3930 Kinder wurden im Jahr 2022 betreut, im Vergleich zu den 3150 im Jahr 2016. Bei den unter Dreijährigen gibt es einen Anstieg um 70 Prozent.

Im Bereich der unter 3-Jährigen geht die aktuelle Prognose von einem Rückgang der landkreisweiten Zahl der Kinder dieser Altersgruppe erst ab 2031 aus. Aktuell werden 699 der unter Dreijährigen betreut. Diese Statistik führt die Gemeinde Mamming mit 49,3 Prozent der unter Dreijährigen an, die betreut werden, auch Wallersdorf ist mit 43,7 Kinder weit vorne dabei, während Landau (32,2 Prozent), Eichendorf (31,0 Prozent) oder Simbach (21,4 Prozent) diese hohen Quoten nicht erfüllen.

Praktisch alle Kinder im Kindergartenalter (3 bis 5 Jahre), 3045 im Jahr 2022, wurden betreut. Nicht überall waren im Jahr 2022/23 Plätze zu bekommen. Während in kleinen Gemeinden diese Frage bei 75 Prozent mit Ja beantwortet wird, gab es in den Städten Landau und Dingolfing nur bei 18 Prozent die Zustimmung.

Daher ist die Empfehlung des Planungsbüros, auf eine angemessene Gruppengröße, eine entsprechende Qualifizierung des Personals und eine möglichst geringe Personalfluktuation zu achten. Die „Wertschätzung des Arbeitgebers für die Fachkräfte“ sei hier ganz entscheidend.

Aktuell sind etwa 90 Prozent der betreuten Kinder in schulischen Angeboten untergebracht. In der
aktuellen Situation wird sowohl von Seiten der Schulen und der Förderzentren, wie auch von Seiten der Eltern signalisiert, dass die Betreuungsangebote nicht ausreichend sind. Die Schulen konnten
nicht allen anfragenden Eltern ein Platzangebot bieten.
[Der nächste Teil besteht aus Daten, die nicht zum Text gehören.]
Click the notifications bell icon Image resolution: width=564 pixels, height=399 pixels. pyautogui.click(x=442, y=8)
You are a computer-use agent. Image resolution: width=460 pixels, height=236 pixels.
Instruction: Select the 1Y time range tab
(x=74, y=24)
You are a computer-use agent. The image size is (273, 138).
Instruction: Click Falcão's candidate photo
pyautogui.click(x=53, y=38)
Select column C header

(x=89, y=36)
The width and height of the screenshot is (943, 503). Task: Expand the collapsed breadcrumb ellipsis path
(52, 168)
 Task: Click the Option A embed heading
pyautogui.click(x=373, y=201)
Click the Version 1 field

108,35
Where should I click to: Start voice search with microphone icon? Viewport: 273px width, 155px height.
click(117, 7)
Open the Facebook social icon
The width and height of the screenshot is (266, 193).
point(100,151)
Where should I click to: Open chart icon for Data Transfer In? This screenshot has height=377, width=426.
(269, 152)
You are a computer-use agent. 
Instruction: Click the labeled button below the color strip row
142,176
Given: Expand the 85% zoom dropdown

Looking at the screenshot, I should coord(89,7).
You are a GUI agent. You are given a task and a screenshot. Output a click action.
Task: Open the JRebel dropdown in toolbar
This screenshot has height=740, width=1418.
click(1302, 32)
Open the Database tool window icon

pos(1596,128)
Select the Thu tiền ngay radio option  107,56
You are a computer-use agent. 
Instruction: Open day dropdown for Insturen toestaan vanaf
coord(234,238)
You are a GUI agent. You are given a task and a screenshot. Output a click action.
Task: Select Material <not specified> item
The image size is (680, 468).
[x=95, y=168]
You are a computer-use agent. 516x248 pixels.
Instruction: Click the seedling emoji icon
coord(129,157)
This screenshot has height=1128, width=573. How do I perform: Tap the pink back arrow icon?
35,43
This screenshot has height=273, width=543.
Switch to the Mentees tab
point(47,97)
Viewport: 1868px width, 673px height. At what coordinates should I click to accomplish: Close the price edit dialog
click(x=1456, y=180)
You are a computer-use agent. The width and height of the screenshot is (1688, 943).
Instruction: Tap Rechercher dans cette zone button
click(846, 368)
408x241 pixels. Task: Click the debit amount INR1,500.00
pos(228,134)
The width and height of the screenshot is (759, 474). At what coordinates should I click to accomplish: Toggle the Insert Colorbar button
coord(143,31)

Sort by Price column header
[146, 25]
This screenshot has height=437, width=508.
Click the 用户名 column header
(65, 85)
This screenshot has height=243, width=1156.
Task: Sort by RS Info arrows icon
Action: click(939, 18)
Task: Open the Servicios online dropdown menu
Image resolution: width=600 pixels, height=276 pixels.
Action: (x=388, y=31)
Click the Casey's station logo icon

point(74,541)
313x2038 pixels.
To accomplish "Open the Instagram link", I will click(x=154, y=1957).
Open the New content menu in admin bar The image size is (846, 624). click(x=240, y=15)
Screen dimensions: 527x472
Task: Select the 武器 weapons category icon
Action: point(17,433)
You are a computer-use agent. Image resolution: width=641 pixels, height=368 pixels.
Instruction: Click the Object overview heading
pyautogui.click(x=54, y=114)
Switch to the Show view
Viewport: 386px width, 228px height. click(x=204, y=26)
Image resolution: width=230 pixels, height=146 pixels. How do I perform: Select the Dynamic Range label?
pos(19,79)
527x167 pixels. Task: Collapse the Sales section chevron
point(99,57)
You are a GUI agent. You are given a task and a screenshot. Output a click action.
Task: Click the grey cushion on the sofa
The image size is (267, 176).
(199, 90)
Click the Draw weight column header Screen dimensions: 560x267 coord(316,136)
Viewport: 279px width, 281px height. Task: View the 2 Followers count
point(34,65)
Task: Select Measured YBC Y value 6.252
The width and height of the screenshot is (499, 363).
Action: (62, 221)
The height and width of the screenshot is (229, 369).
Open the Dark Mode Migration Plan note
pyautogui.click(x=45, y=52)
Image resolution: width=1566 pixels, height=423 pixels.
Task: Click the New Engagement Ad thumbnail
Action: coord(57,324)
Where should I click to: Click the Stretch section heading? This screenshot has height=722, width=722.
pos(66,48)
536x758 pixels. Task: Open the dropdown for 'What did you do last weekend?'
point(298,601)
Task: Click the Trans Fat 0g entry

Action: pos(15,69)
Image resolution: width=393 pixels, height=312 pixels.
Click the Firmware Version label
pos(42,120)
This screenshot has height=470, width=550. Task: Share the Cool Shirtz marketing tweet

„Die Gemeinden müssen effizienter ihre Ressourcen einsetzen“, ist ein Ratschlag der Expertin, denn: „Die Schulkinder werden gewaltig ansteigen.“ Bei den Kindergartenkindern rechnet sie mit einem Anstieg auf 131,4 Prozent. Aktuell ist die Betreuungsquote bei Grundschülern bereits bei 43,6 Prozent, wenn ein Rechtsanspruch gilt, werde diese Quote steigen. „Wir können nicht warten, es besteht dringender Handlungsbedarf“, zumal man auch in Sachen Inklusion und Integration unbedingt nachbessern müsse.

So dramatisch mag Landrat Bumeder die Situation nicht sehen. Aktuell habe man „eine hervorragende Abdeckung“, fast flächendeckend könne man die notwendigen Betreuungsplätze stellen, dennoch bezeichnet er die Aufgaben, auf die sich die Gemeinden einstellen müssen, als „gewaltig“.